El público ha sospechado de esta película, con cierta injusticia. Es cierto que Darío Grandinetti no se parece nada a Carlos Gardel, y mucho menos en la sonrisa, por lo cual una película donde Grandinetti hiciera de Gardel y de un imitador de Gardel era un fracaso anunciado. Pero Jaime Chávarri, el de Las cosas del querer, se jugó por su amigo, y por la historia. Y lo cierto es que, una vez aceptada la convención, el público se encontró con una historia y una realización excelentes.

 

Lo que aquí se dice, a través de una comedia sentimental, es que, por amor, a una mujer, a un público, a un momento de gloria, un hombre es capaz de dejarse a sí mismo de lado, y convertirse en lo que los demás quieren.
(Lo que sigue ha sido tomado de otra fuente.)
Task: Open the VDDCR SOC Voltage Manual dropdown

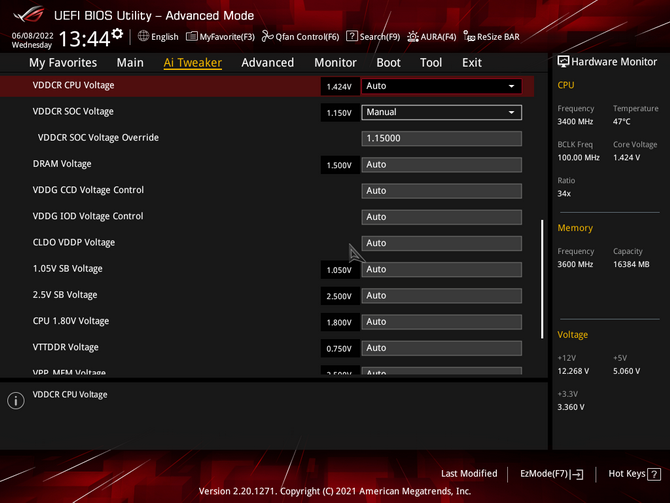Action: [x=512, y=112]
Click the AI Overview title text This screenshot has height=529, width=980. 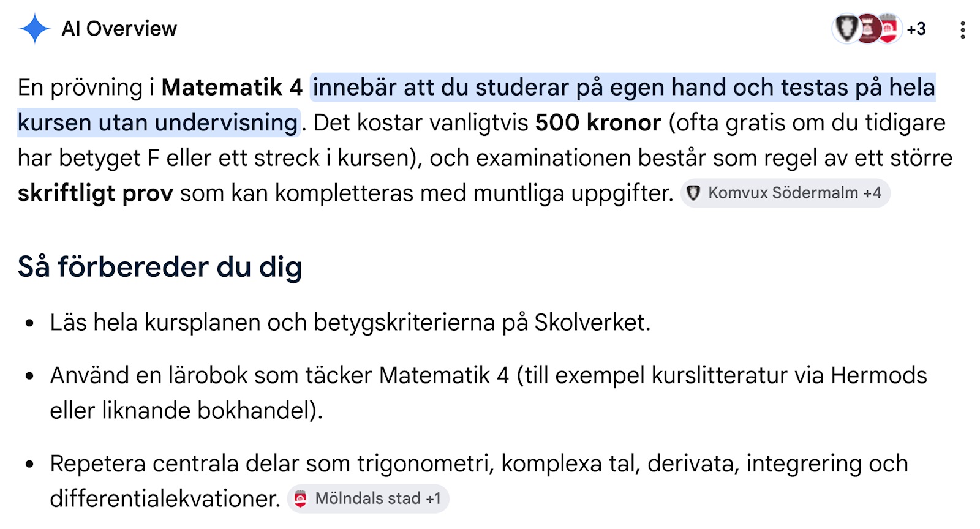(119, 29)
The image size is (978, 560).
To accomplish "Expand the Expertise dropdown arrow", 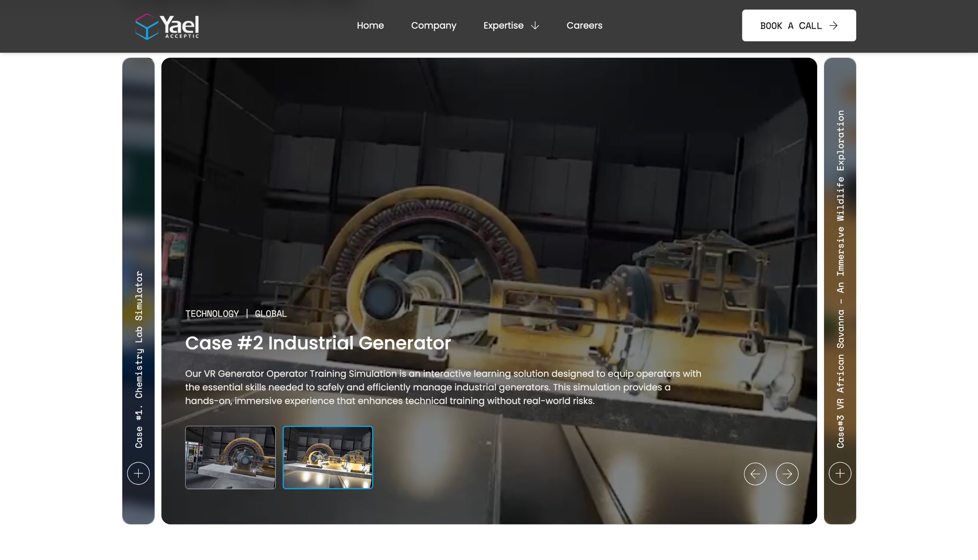I will [535, 26].
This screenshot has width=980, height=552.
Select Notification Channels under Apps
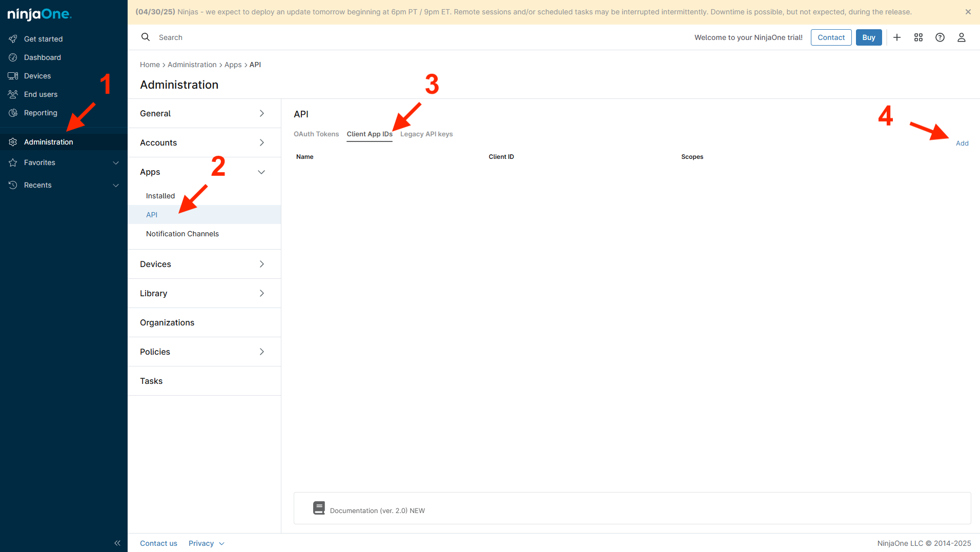tap(182, 234)
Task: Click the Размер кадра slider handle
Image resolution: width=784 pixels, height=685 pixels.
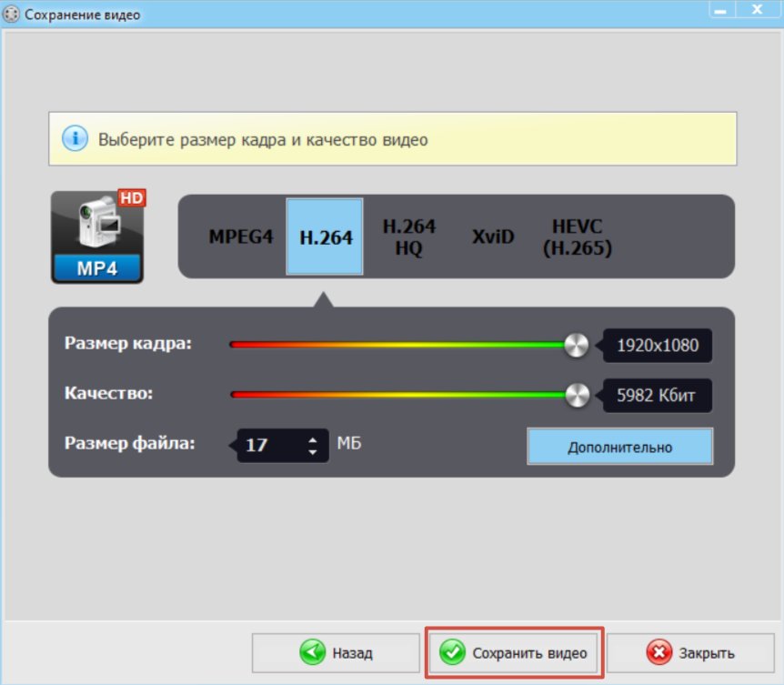Action: coord(576,345)
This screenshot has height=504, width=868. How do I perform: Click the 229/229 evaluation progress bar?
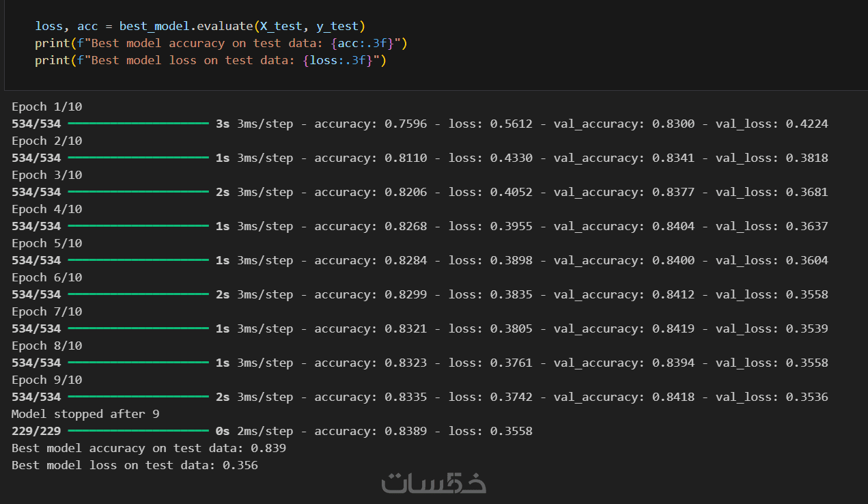point(138,431)
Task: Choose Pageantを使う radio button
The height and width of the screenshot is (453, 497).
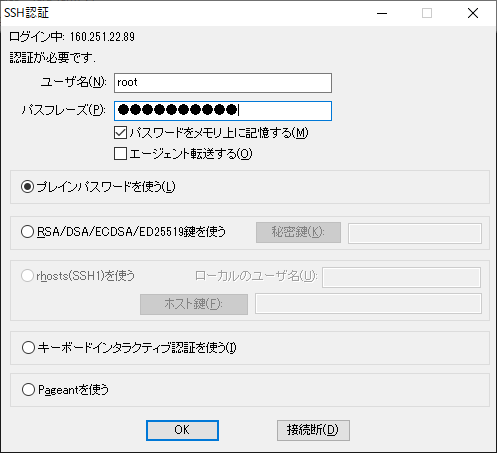Action: [x=28, y=389]
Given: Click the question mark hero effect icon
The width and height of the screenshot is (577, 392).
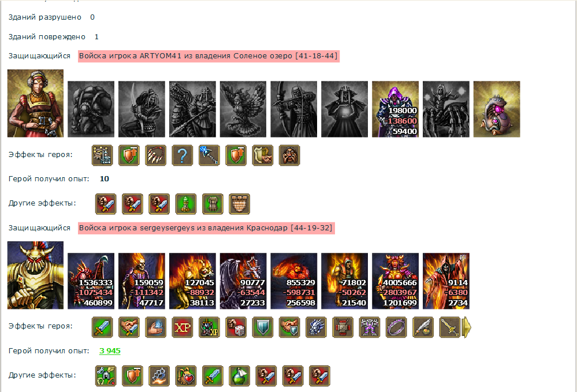Looking at the screenshot, I should click(182, 155).
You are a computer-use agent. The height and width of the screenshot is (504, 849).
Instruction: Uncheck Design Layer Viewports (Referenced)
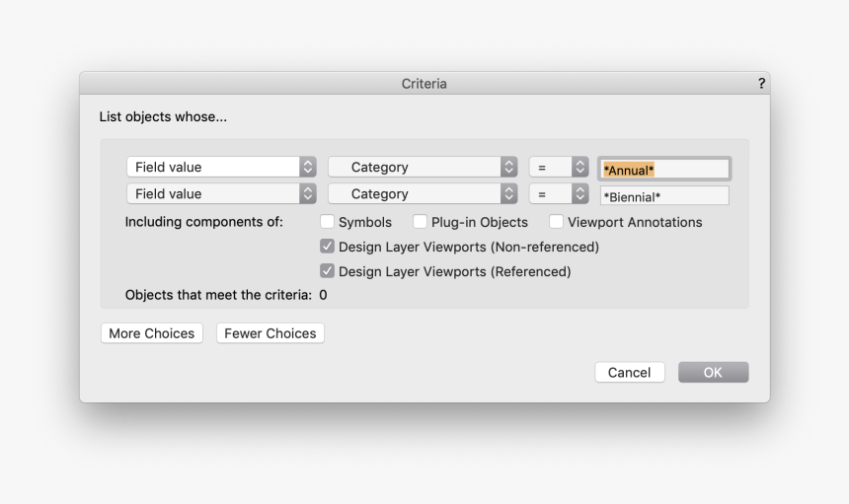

Y se dicen también, sin decirlas expresamente, varias cosas más, sobre la verdad y el cariño, el arte y el artista, el original y la copia, el azar y el destino, y las paradojas, las muchas paradojas que la vida tiene, y a veces descubrimos, y a veces –quizá por suerte–, no.

 

La historia está muy bien pensada, por dos argentinos, Plasencia y Brambilla, y bien contada, realmente bien actuada, e ilustrada de un modo casi perfecto. La ambientación, además, se completa con un casting de figuras secundantes y extras que parecen surgidas de los dibujos de Medrano, aquel admirable retratista porteño, que alternaba con Molina Campos en los dibujos de los almanaques de Alpargatas.